Masuknya investasi kebun sawit menambah “darah segar” bagi perekonomian Kalimantan sehingga secara evolusioner menggerakkan roda ekonomi daerah Kalimantan. Berkembangnya kebun-kebun sawit, menarik perkembangan sektor-sektor ekonomi lain yang lebih luas dan cepat di Kalimantan serta menciptakan multimanfaat sosial, ekonomi, dan ekologi bagi Kalimantan (Gambar 5). Tidak hanya ekonomi berkembang, lahan-lahan terlantar berubah menjadi hijau kebun-kebun sawit. Karbondioksida yang dilepas pada masa logging diserap kembali oleh kebun-kebun sawit dan kemudian dirubah menjadi oksigen, minyak sawit dan biomas.
Hutan sebagai paru paru ekosistem yang hilang oleh logging, kini digantikan paru-paru baru yang lebih baik yakni kebunkebun sawit. Kebun-kebun sawit telah dan sedang menghijaukan kembali ekonomi dan ekosistem Kalimantan. Proses penghijauan tersebut masih berlangsung secara berkelanjutan ke depan. Wujudnya, Kota-kota di Provinsi dan Kabupaten makin berkembang pesat. Kota-Kota kecamatan yang sebelumnya hanya seperti kampung berubah menjadi Kota-kota Kabupaten.
Barak-barak logging yang dulu kumuh berubah menjadi sentra-sentra pertumbuhan ekonomi baru di pedalaman Kalimantan. Pusat pusat pertumbuhan ekonomi baru yang berkembang berbasis perkebunan kelapa sawit Kalimantan Tengah seperti Sampit, Kuala Pembuang, Pangkalan Bun, Kasongan dan lainnya; di Kalimantan Timur seperti Sangatta, Tenggarong, Tana Pase, Tanjung Redeb, Nunukan, Sendawar dan lainnya; Kalimantan Selatan seperti Batulicin, Kotabaru, Pelaihari dan lainnya; Kalimantan Barat seperti Landak (Ngabang), Ketapang (Tumbang Titi), Sanggau, Sintang (Tebelian), Sekadau dan lainnya.
Pendek kata kebun sawit bersama-sama dengan sektor ekonomi lainnya yang berbasis pada sumber daya terbarui (renewable resources), menghijaukan kembali Pulau Kalimantan pasca logging. Menghijaukan secara sosial, menghijaukan secara ekonomi dan menghijaukan secara ekologis.

KESIMPULAN
Konversi hutan menjadi non hutan di Kalimantan sebagian besar yakni 88 persen digunakan untuk penggunaan sektor lain, dan hanya 12 persen yang digunakan untuk kebun sawit.
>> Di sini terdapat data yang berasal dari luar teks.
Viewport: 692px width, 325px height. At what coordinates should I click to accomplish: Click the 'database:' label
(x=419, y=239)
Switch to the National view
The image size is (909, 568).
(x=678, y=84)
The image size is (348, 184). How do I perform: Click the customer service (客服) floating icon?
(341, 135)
Dengan kata lain, kebun sawit bukanlah pemicu (driver) dan pengguna utama konversi hutan menjadi non hutan (deforestasi) di Pulau Kalimantan. Pulau Kalimantan pada masa dan pasca era logging menderita pengurasan sumber daya (capital drain) dan hasil logging tidak ada yang kembali (re-investasi) ke Pulau Kalimantan.
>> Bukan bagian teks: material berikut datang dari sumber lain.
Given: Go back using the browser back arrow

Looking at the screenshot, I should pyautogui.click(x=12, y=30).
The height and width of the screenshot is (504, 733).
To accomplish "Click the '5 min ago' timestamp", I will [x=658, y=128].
Akibatnya, eks HPH Kalimantan yang tersisa adalah puing-puing barak logging, jalan logging, eks HPH yang berubah menjadi semak belukar tanpa penghuni, daerah terbelakang, miskin, kering, dan daerah mati, yang dalam istilah ilmu ekonomi regional disebut sebagai “Kota Hantu” (ghost town).
Kehadiran perkebunan kelapa sawit di Kalimantan justru menghijaukan kembali sosial, ekonomi dan ekologi wilayah yang rusak akibat logging pada masa sebelumnya. Masuknya investasi kebun sawit menambah “darah segar” bagi perekonomian Kalimantan sehingga secara evolusioner menggerakkan roda ekonomi daerah Kalimantan. Berkembangnya kebun-kebun sawit, menarik perkembangan sektor-sektor ekonomi lain yang lebih luas dan cepat menciptakan multimanfaat sosial, ekonomi, dan ekologi serta memacu pusat-pusat pertumbuhan ekonomi baru di Kalimantan.
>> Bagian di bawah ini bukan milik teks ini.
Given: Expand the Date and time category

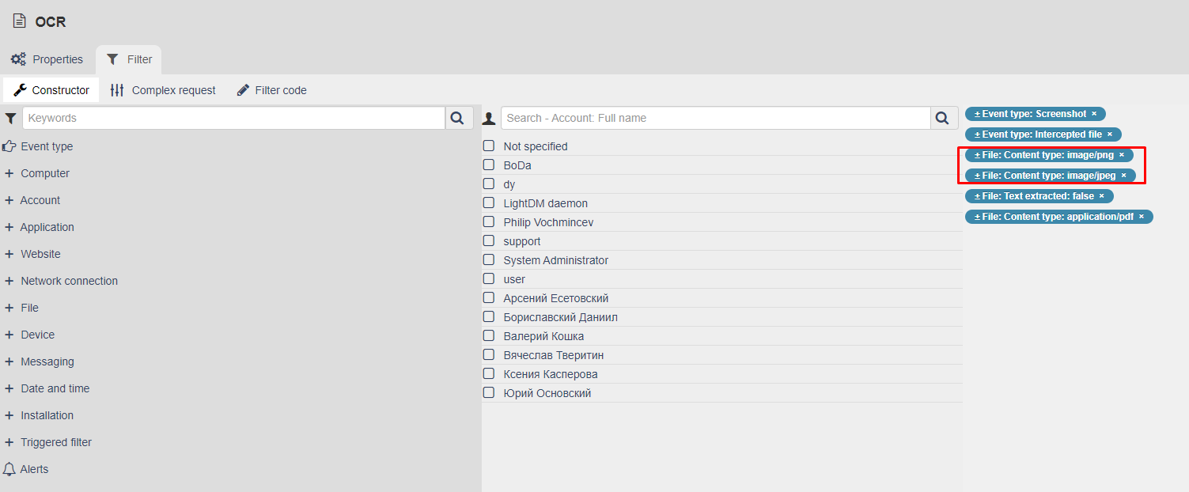Looking at the screenshot, I should coord(9,388).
Pusat pusat pertumbuhan ekonomi baru yang berkembang berbasis perkebunan kelapa sawit Kalimantan Tengah seperti Sampit, Kuala Pembuang, Pangkalan Bun, Kasongan dan lainnya; di Kalimantan Timur seperti Sangatta, Tenggarong, Tana Pase, Tanjung Redeb, Nunukan, Sendawar dan lainnya; Kalimantan Selatan seperti Batulicin, Kotabaru, Pelaihari dan lainnya; Kalimantan Barat seperti Landak (Ngabang), Ketapang (Tumbang Titi), Sanggau, Sintang (Tebelian), Sekadau dan lainnya.